▸ **Records to use**
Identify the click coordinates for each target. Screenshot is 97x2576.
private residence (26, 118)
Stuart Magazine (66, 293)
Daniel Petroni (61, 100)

==

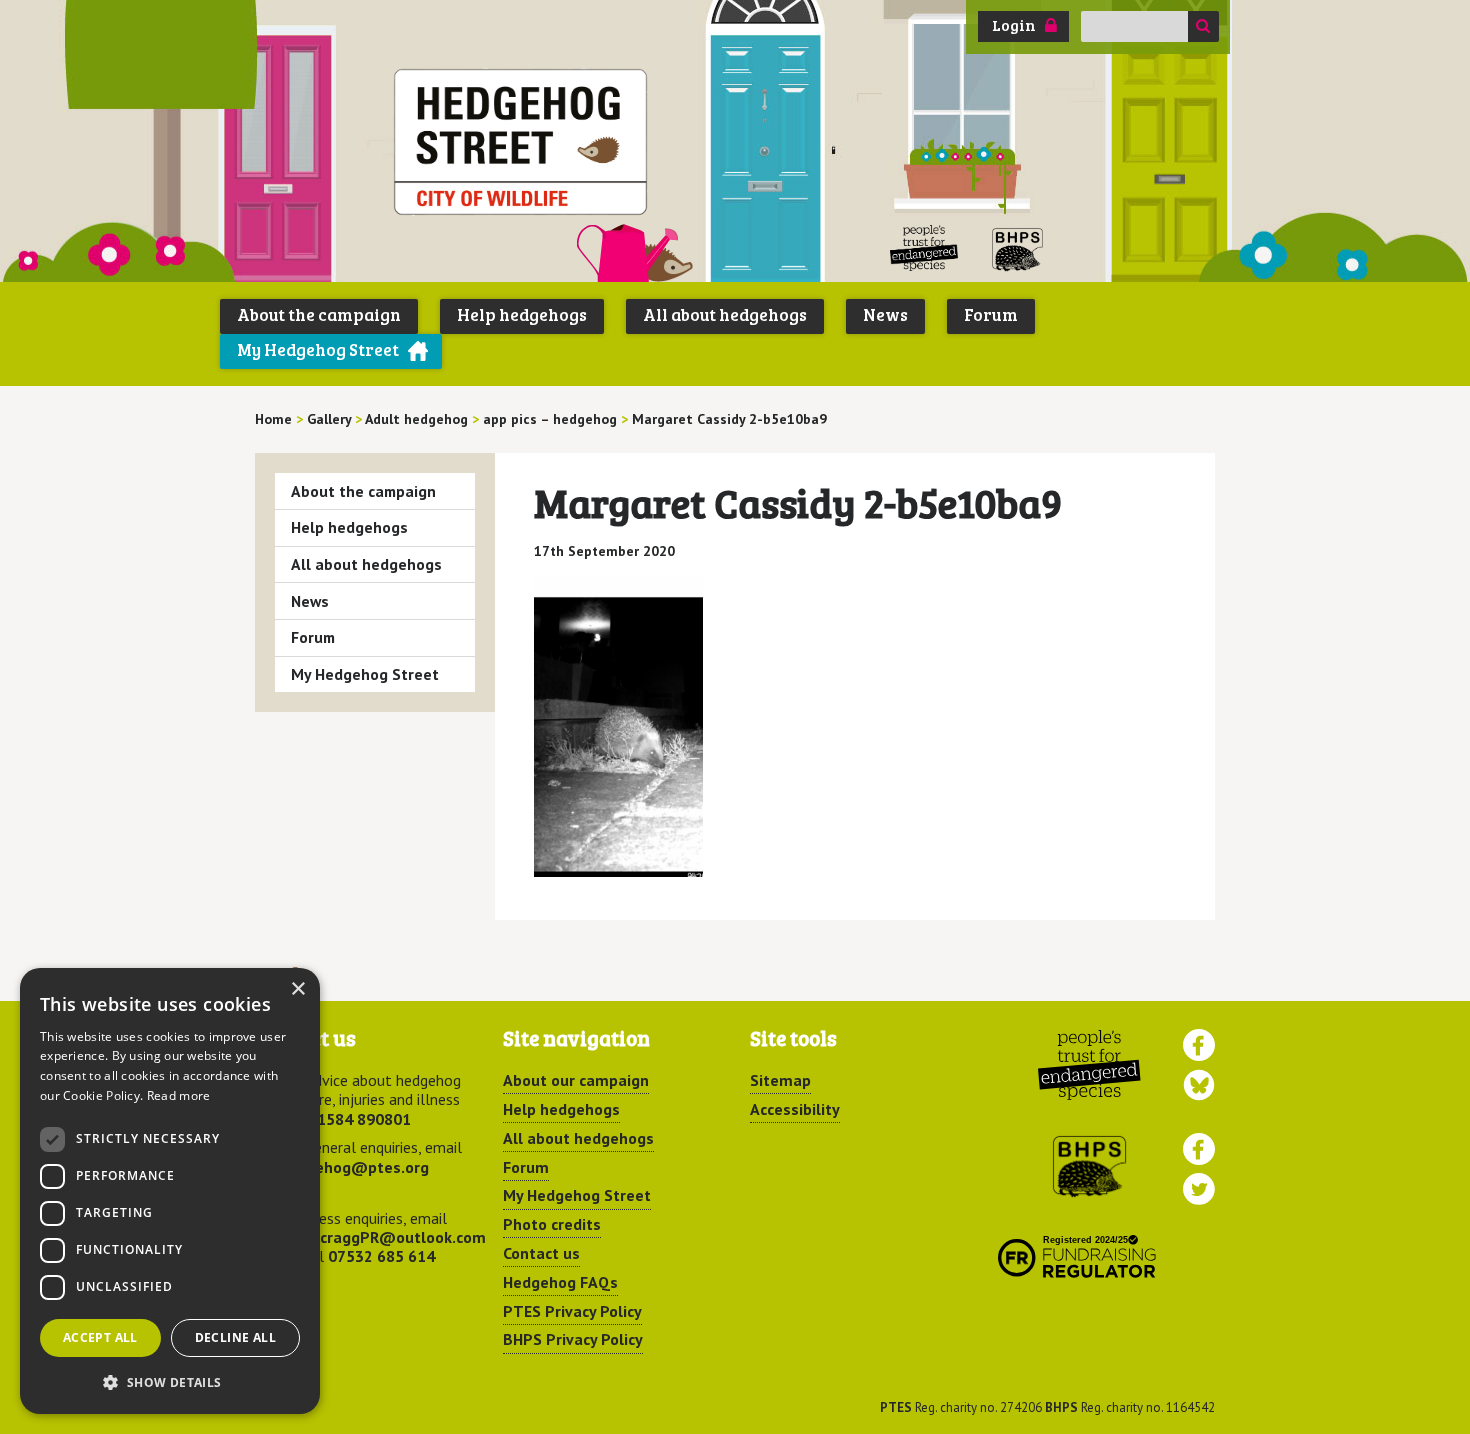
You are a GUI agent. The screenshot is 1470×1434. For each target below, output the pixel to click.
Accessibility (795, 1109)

▸ **What you are asked to do**
Of all the entries above, retype exactly the lines from the line with "Identify the click" to the line with "Daniel Petroni (61, 100)", both included, and no others.

▸ **Solution to this task**
Identify the click coordinates for each target. Screenshot is 97x2576.
private residence (26, 118)
Stuart Magazine (66, 293)
Daniel Petroni (61, 100)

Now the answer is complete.